Angular2 SSO using webauth.renewAuth for silent callback


I am trying to integrate auth0 into my Angular 2 application. Currently the Auth0 authentication servers are being hosted on my customer’s auth0 domain. I can successfully POST a user’s email address, plus callback URL (which is my angular 2 application), to generate a password less magic link. This is emailed, and when used, takes me to my application, with the URL token, which includes the ‘access_token’ to authenticate the user against my customers authentication server.

A new WebAuth object is generated, using the customers server domain, and the clientID (userID).

At the point everything is as expected, but I want the user to stay logged in, even over a long period of time, therefore I am using the webauth.renewAuth function, to silently keep authenticating the user behind the scene.
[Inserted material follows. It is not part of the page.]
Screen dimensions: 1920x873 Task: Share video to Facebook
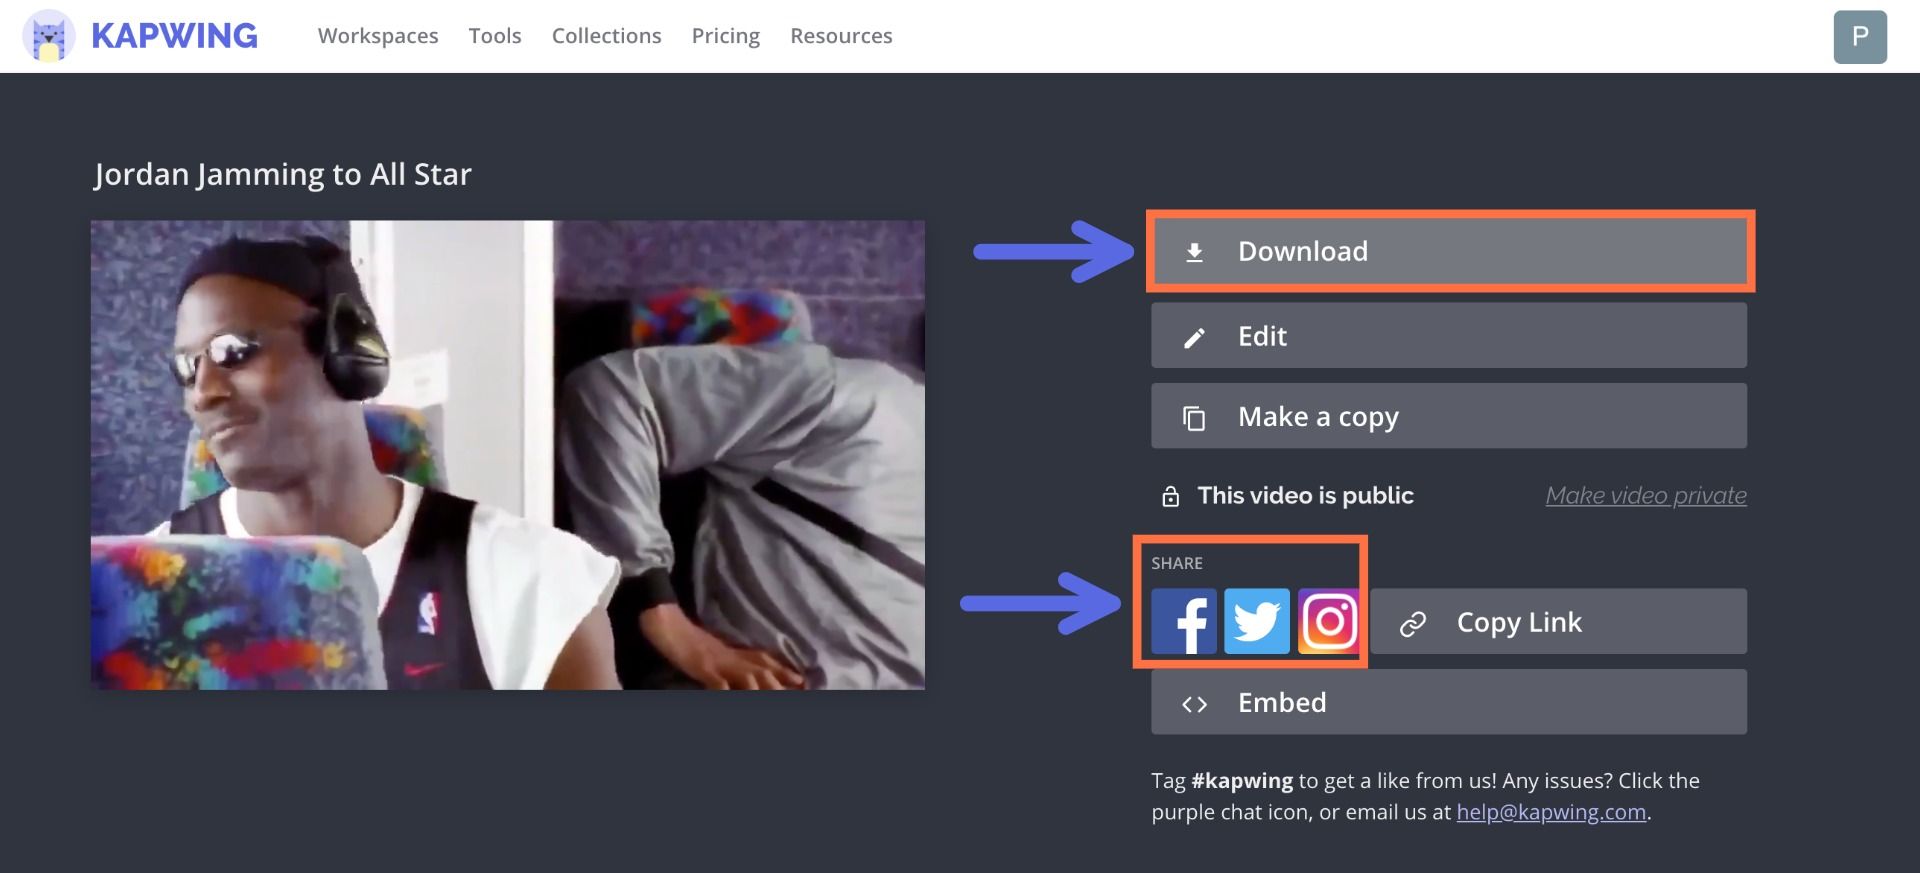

At this point, I pass in the expected properties to the function, the audience, scope, a redirectUri, and usePostMessage. The redirectUri is a URL to a simple HTML page with the following inside

<!DOCTYPE html>
    <script src=""></script>
    <script type="text/javascript">
      const webAuth = new auth0.WebAuth({
        domain: 'customers_server_address',
        clientID: 'clientID'
      const result = webAuth.parseHash(window.location.hash, function(err, data) {
        parent.postMessage(err || data, window.location.origin);

so the renewAuth looks like this:

        audience: AUDIENCE,
        scope: 'openid profile email',
        redirectUri: `${window.location.origin}/iframe`,
        usePostMessage: true
      }, function (err, authResult) {

At this point I found that angular would not run the callback at all, and kept cancelling the request to the iframe (my assumption is the security policy is stopping it). I found by wrapping the entire function in:

this._ngZone.runOutsideAngular(() => {

The code was able to run and execute without being stopped by angular. Unfortunately at the point the iframe the function is generating gets added into the DOM, and therefore (I assume) is picked up by angular’s zone.js security policy. When using a debugger on the return of the function, I can see the newly added iframe, with its src set to the customers authentication server, but all inner content stripped out. The call to authorise the user then fails.

Is there anyway you know of to run the webauth calls in angular 2, without them being cancelled? I have looked into the DomSanitizer class, but as all the methods on this are to sanatise a value, url etc to be consumed by another angular component, this is of no use, as the auth0 calls are being run outside of angular’s control.